Here’s where Owen Hatherley steps in with his arguments for the study of communist architecture. “What is perhaps worth doing now,” he states in the foreword, “with those regimes twenty-five years dead, is assessing and exploring their most obvious legacy, and what will soon, as those who lived through them begin to age and depart, be their only easily explorable legacy outside of the museums, libraries and archives — their buildings.” In the former Eastern Bloc, the citizens themselves will soon have as little idea of communist life as the tourists wandering in from New Europe. If there is anything that will linger on as a reminder of times gone by, it will surely be the architecture that the Soviets so radically imposed.


Hatherley’s book is an entirely unexpected delight: it is both entertaining and revelatory. As I suspect is the case with the majority of fellow Westerners who’ve had any experience of Soviet architecture, my own experience of it is limited to travels in East Berlin. I haven’t visited Russia, I haven’t visited Warsaw, and those Eastern cities I have been to are mostly exceptional cases of pre-20th-century survival: Vienna, Prague, Kraków. I therefore have very little real idea of what communist-built landscapes look like, how they worked, and what it was like to live in them. Hatherley’s very welcome project is to record his wanderings around the estates, monuments, and palaces of communism and to describe these as places where people actually lived, where life went on. This is, in itself, a fascinating project. For those more skeptical, though, who might question the relevance of this, Hatherley has a bolder justification: “Was (is) there something in [communism] that suggests ways of building cities outside of capitalism? It is a question worth asking, as a seemingly endless economic crisis reveals ever more ragingly the insanity of a world system geared largely towards maximizing profit for a small group of people, seemingly impervious to any protest or reform.” Ah, OK. This isn’t simply an objective history, nor a mild flâneur’s journal. There are teeth to this book: unobvious, low-lying ones, gradually grinding away at triumphalist presumptions to get at a more profound understanding.

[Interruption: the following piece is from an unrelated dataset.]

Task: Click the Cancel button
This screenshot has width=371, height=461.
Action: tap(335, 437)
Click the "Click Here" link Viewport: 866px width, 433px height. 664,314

As the reader might have picked up, this book is not so much the product of bibliophilia and library hours (for all that they’ve played their part) but rather of the author’s days, months, and years of living in and perambulating around East Bloc architecture. Hatherley, an Englishman, has been based for a long time in Warsaw with his Polish partner and has traveled extensively through the East, particularly its urban hubs (it’s fair to say that this is a city-centered work). What’s more — as he is candid enough to declare — his moderate finances have compelled him to go about these places using largely the same transport systems and pedestrian routes as their worker-inhabitants would have taken every day. There are many places he hasn’t seen, and he doesn’t pretend to offer an exhaustive or authoritative treatment of the subject. “So this is an attempt to tell a story of the communist landscape, but it is certainly not the story. It is, by and large, a record of what we found on what were usually unplanned walks, usually for our own pleasure.” In a sense, therefore, it’s a person’s history of communist architecture; this would seem to be a very fitting approach to the topic, given the incalculable crimes done to communism by those bosses bent on defining and asserting it. Not only this; but owing, as it does, a debt to the flânerie of Walter Benjamin and W. G. Sebald, the book is invested with a humaneness and wit that have all too often evaded the discussion — not to mention implementation — of communist architecture.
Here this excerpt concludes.